Die Erholung von Walpopulationen nach intensiver Walfangzeit bringt überraschende Entwicklungen mit sich. Eine Studie im Fachblatt »Current Biology« zeigt, dass sich ältere männliche Buckelwale bei der Fortpflanzung zunehmend erfolgreicher erweisen, wenn sich ihre Bestände erholen. Dies ist eine direkte Konsequenz der Reduzierung der menschlichen Ausbeutung, die einst viele Walgruppen an den Rand des Aussterbens trieb. Forschende untersuchten dafür 485 männliche Buckelwale (Megaptera novaeangliae) vor Neukaledonien im südlichen Pazifik, einem Gebiet, in dem sich die Bestände seit Jahren erholen. Die Ergebnisse werfen ein neues Licht auf die evolutionären Anpassungen von Walen unter sich verändernden Umweltbedingungen.
Im Zeitraum von 2000 bis 2018 dokumentierten die Wissenschaftler eine signifikante Veränderung in der Altersstruktur der lokalen Buckelwalpopulation. Während zu Beginn der Untersuchung vorwiegend junge Tiere und nur wenige ältere Wale gesichtet wurden, glich sich das Verhältnis zwischen den Altersgruppen mit der Zeit an. Parallel dazu verzeichnete der Bestand insgesamt ein deutliches Wachstum. Besonders bemerkenswert war jedoch die Beobachtung einer Verschiebung im Paarungsverhalten der Wale. Es zeigte sich, dass insbesondere die älteren Männchen verstärkt jene Taktiken anwandten, die für den Fortpflanzungserfolg entscheidend sind: häufiges Singen und das Begleiten von Weibchen.

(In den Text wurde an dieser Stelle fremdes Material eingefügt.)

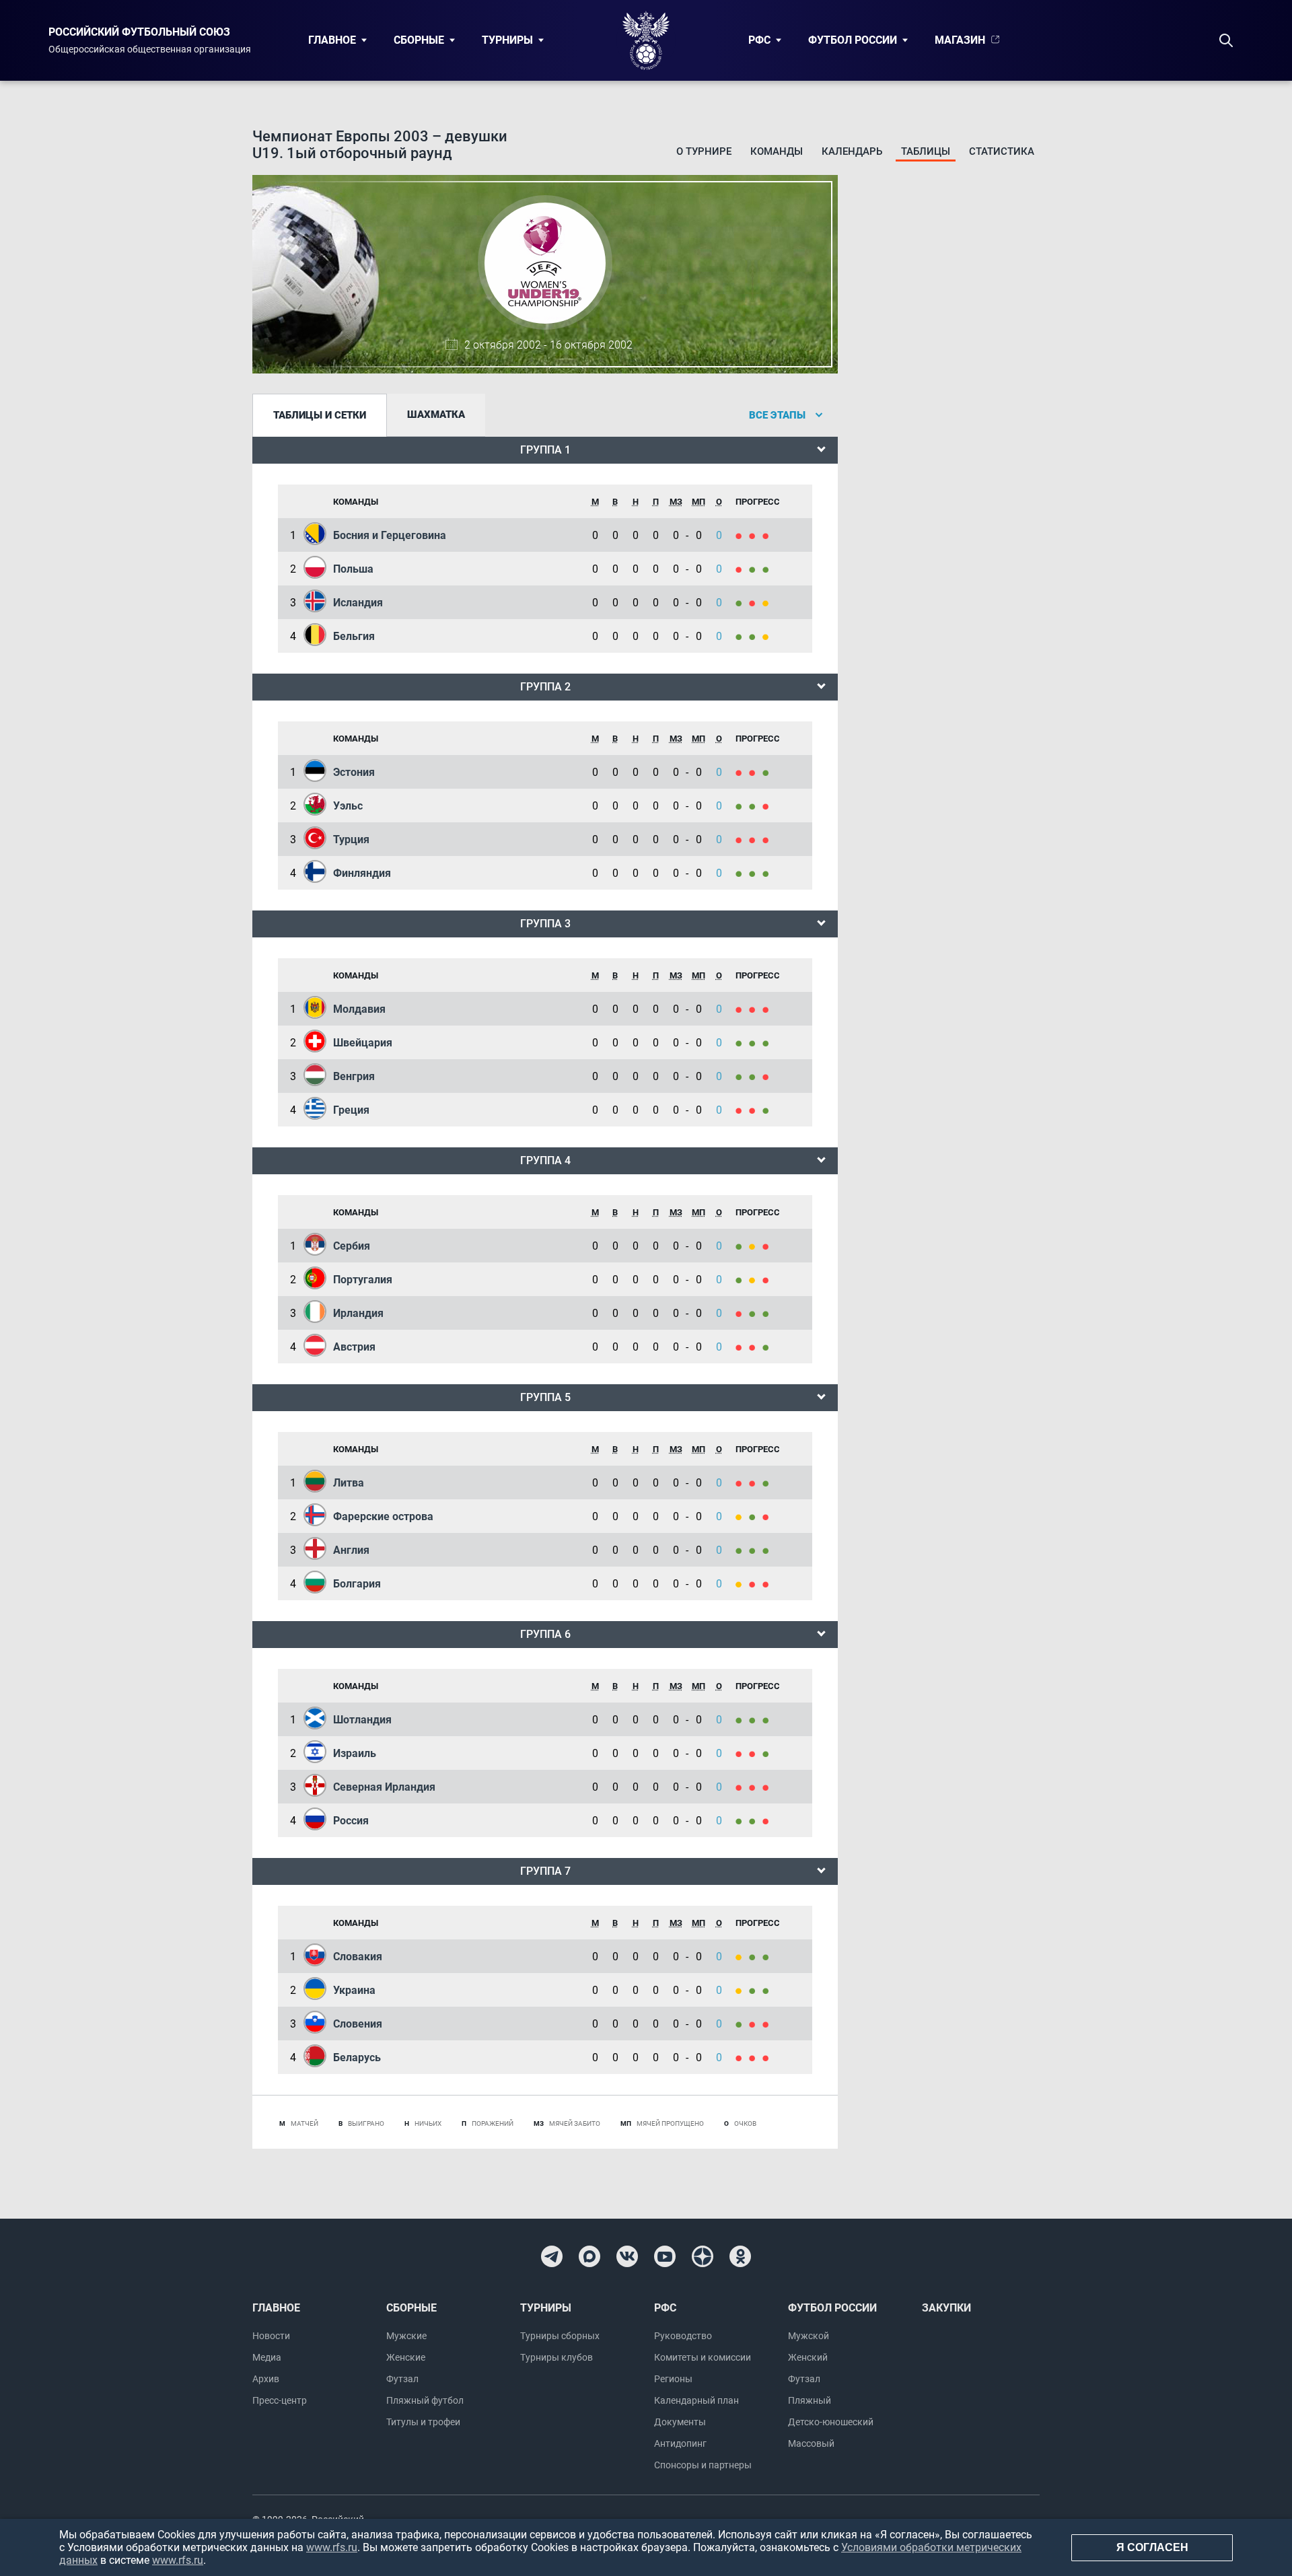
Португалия (362, 1279)
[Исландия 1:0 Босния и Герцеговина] (742, 535)
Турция (351, 839)
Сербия (351, 1246)
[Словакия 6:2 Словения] (767, 1956)
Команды (776, 151)
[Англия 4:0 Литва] (742, 1482)
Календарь (852, 151)
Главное (332, 40)
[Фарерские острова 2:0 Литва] (755, 1482)
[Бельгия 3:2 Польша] (742, 569)
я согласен (1152, 2547)
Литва (348, 1482)
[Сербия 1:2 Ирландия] (767, 1246)
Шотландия (362, 1719)
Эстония (354, 772)
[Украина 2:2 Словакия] (742, 1956)
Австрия (354, 1346)
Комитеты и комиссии (702, 2357)
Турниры (507, 40)
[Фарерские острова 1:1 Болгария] (742, 1516)
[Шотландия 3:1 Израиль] (755, 1719)
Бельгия (354, 636)
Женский (808, 2357)
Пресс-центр (279, 2400)
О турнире (703, 151)
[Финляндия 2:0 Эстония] (755, 772)
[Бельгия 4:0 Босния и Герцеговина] (755, 535)
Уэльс (348, 805)
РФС (759, 40)
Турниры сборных (560, 2335)
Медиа (266, 2357)
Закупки (946, 2307)
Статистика (1001, 151)
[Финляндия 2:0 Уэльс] (767, 805)
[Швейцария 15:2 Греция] (755, 1042)
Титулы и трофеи (423, 2422)
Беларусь (357, 2057)
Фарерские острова (383, 1516)
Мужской (808, 2335)
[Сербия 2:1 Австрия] (742, 1246)
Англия (351, 1550)
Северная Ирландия (384, 1787)
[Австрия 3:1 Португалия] (767, 1279)
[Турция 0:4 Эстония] (767, 772)
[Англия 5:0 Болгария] (755, 1550)
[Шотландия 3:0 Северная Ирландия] (742, 1719)
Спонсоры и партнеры (703, 2465)
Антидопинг (680, 2443)
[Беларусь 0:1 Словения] (742, 2023)
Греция (351, 1110)
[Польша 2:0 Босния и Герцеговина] (767, 535)
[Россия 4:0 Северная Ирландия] (755, 1787)
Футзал (402, 2378)
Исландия (358, 602)
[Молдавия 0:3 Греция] (767, 1009)
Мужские (406, 2335)
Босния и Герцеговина (389, 535)
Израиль (354, 1753)
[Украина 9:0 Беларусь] (767, 1990)
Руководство (683, 2335)
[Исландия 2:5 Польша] (755, 569)
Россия (351, 1820)
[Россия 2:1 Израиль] (742, 1753)
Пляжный (809, 2400)
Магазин (960, 40)
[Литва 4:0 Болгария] (767, 1482)
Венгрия (354, 1076)
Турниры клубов (556, 2357)
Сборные (419, 40)
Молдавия (359, 1009)
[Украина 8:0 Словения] (755, 1990)
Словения (357, 2023)
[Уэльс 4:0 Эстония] (742, 772)
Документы (680, 2422)
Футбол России (852, 40)
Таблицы (925, 151)
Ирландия (358, 1313)
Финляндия (362, 873)
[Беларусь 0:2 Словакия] (755, 1956)
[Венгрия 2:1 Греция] (742, 1076)
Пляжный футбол (425, 2400)
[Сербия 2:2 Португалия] (755, 1246)
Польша (353, 569)
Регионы (673, 2378)
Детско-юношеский (830, 2422)
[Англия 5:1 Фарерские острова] (767, 1516)
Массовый (811, 2443)
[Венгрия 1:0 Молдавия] (755, 1009)
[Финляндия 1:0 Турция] (742, 839)
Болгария (357, 1583)
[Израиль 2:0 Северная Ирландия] (767, 1753)
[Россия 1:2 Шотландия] (767, 1719)
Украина (354, 1990)
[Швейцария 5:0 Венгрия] (767, 1042)
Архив (265, 2378)
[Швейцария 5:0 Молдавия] (742, 1009)
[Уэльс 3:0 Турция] (755, 805)
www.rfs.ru (331, 2547)
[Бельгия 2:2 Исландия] (767, 602)
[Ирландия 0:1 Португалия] (742, 1279)
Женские (405, 2357)
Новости (271, 2335)
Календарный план (696, 2400)
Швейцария (362, 1042)
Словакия (357, 1956)
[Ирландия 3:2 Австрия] (755, 1313)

Diese Verhaltensänderung der älteren Wal-Männchen korrelierte direkt mit einem Anstieg ihres relativen Fortpflanzungserfolgs, was die Studie als eine entscheidende Anpassung in einer sich erholenden Population interpretiert. Ellen Garland, die leitende Autorin der Studie von der Sea Mammal Research Unit in Schottland, bestätigte: „Als sich die Population erholte, sangen, begleiteten und paarten sich, verglichen mit jüngeren Tieren, mehr ältere Männchen als erwartet mit Weibchen und zeugten erfolgreich Kälber.“ Co-Autorin Franca Eichenberger betonte die weitreichenden Implikationen: „Praktisch alle Walpopulationen haben sich aufgrund des Walfangs verändert; unsere Arbeit zeigt, dass sie sich auch während ihrer Erholung weiter verändern.“ Dies unterstreicht die Notwendigkeit einer langfristigen Überwachung, um die dynamischen Prozesse in zuvor ausgebeuteten Walpopulationen besser zu verstehen und Schutzmaßnahmen anzupassen.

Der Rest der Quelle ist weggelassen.